Provide again, from the entries below, every line from the one containing "Go to next month with right arrow" through the one containing "Activate the Personal", exactly as written, and no other line.

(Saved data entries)
⟨
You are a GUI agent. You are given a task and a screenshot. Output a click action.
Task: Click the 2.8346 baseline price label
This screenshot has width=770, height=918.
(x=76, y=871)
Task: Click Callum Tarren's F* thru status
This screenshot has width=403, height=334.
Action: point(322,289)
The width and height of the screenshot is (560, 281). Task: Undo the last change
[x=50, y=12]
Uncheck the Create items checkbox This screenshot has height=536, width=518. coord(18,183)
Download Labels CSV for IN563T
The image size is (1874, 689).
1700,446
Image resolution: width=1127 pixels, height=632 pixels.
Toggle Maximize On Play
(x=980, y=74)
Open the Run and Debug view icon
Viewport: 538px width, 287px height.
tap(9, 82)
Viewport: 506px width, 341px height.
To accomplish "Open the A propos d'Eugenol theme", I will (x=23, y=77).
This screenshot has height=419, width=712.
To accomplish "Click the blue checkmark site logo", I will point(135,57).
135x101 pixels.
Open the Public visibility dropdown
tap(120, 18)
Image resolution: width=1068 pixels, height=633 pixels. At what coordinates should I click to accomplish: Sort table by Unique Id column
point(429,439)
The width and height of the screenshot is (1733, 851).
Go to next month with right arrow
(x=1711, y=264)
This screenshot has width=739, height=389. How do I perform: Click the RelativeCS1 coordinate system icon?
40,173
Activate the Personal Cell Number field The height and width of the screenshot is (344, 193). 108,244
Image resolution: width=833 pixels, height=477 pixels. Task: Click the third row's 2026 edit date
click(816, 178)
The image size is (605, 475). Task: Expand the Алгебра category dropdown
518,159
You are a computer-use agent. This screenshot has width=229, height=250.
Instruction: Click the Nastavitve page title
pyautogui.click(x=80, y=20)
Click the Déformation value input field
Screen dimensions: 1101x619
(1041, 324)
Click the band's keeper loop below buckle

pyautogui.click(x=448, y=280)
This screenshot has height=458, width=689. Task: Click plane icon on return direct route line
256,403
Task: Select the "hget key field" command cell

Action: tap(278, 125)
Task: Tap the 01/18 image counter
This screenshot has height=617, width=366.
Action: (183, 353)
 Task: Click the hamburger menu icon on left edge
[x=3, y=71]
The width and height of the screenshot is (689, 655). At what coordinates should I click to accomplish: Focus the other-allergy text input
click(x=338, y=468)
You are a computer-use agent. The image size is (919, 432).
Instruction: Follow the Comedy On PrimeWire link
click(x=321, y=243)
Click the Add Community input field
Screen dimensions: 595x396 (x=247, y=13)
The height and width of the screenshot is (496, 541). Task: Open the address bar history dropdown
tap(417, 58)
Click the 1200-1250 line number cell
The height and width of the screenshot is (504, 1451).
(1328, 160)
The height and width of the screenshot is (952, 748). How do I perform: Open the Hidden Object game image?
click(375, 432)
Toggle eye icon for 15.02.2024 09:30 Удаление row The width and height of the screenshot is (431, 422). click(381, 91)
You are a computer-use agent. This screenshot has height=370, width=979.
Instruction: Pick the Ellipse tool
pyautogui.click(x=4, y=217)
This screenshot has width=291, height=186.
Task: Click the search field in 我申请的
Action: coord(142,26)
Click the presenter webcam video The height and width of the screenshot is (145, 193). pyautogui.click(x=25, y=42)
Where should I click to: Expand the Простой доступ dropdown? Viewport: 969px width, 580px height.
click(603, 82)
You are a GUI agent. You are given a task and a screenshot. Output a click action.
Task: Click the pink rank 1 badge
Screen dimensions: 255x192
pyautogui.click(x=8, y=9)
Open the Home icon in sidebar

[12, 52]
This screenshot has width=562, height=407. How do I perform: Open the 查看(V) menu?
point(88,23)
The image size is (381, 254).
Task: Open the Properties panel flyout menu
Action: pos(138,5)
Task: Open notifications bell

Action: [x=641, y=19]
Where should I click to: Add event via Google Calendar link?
⟩
◆ REPLY TO THE EXERCISE:
Go to next month with right arrow
(x=1711, y=264)
This screenshot has width=739, height=389. How do I perform: Click the RelativeCS1 coordinate system icon?
40,173
Activate the Personal Cell Number field The height and width of the screenshot is (344, 193). 108,244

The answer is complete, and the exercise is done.